Probabilmente è una cosa necessaria per fare il vostro lavoro (così forse lo pensano i docenti universitari che vi indottrinano), e sta di fatto che troppo spesso vi portate dietro una sorta di rigidità mentale forzata, che vi spinge ad un approccio troppo determinato e poco fantasioso nell'affrontare un qualsivoglia problema (o troppa "sicurezza" o i paraocchi come i cavalli, insomma!).

E credimi, questo non è solo un mio punto di vista. E questa sì che è critica costruttiva, e te ne potresti fare tesoro! Lasciatelo dire da uno che in questo settore bazzica ormai da più di 30 anni ... non so se mi spiego!

Riguardo poi allo sporcare le pagine, come ho già avuto modo di dire, SEI TU CHE HAI INIZIATO CON IL DARMI DEL DEFICIENTE!

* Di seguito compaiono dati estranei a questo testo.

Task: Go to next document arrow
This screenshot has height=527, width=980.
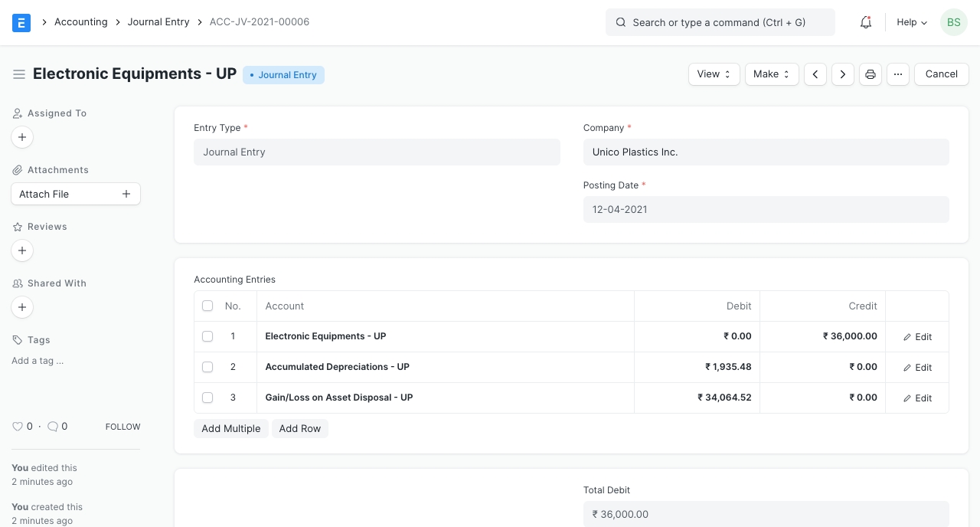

Detto questo, se proprio ti va di proseguire questa stupida discussione, puoi rispondermi in privato, così lasciamo che chi viene in questo forum abbia il piacere di leggere solo cose pertinenti e che gli interessano per davvero. [/OT]

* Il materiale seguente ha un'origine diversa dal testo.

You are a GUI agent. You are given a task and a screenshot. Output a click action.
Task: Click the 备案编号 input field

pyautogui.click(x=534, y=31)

Consentimi di rispondeti qui:

Prima di tutto ho precisato la mia foga nello scrivere, proprio per l'entusiamo di trovare un progetto e una comunità come quella di Arduino. Ho letto un bel pò prima di scrivere, e magari non avevo trovato quello che cercavo, fra le tante pagine in inglese.....mi pare che capitano a tutti le sviste, tra l'altro non ho chiesto informazioni su come si accende un led. Secondo, con la storia degli ingegneri, nessuno si è offeso, figurati ;D ;D....era solo per far il simpatico con Banzi, e se non ricordo male avevo pure scritto...perdonami per l'OT. Sono il primo che se la ride con le barzellette sugli Ing. E' ovvio che il mio primo post non può essere collaborativo...dammi tempo di prender fiato.....figurati che in questo momento stavo rispondendo a un topic.

Comunque...io ho frainteso i tuoi toni, che a loro volta fraintendevano le mie domande. Di certo era meglio che io replicassi senza sminuire l'intelletto di nessuno e me ne scuso per la seconda volta!!

Perfetto! questo è l'approccio che ci vuole per divertirsi ed andare d'accordo insieme.

Grazie per la tua dimostrazione di maturità, e scusa anche tu me per le frasi "stuzzicanti" che ti ho scritto.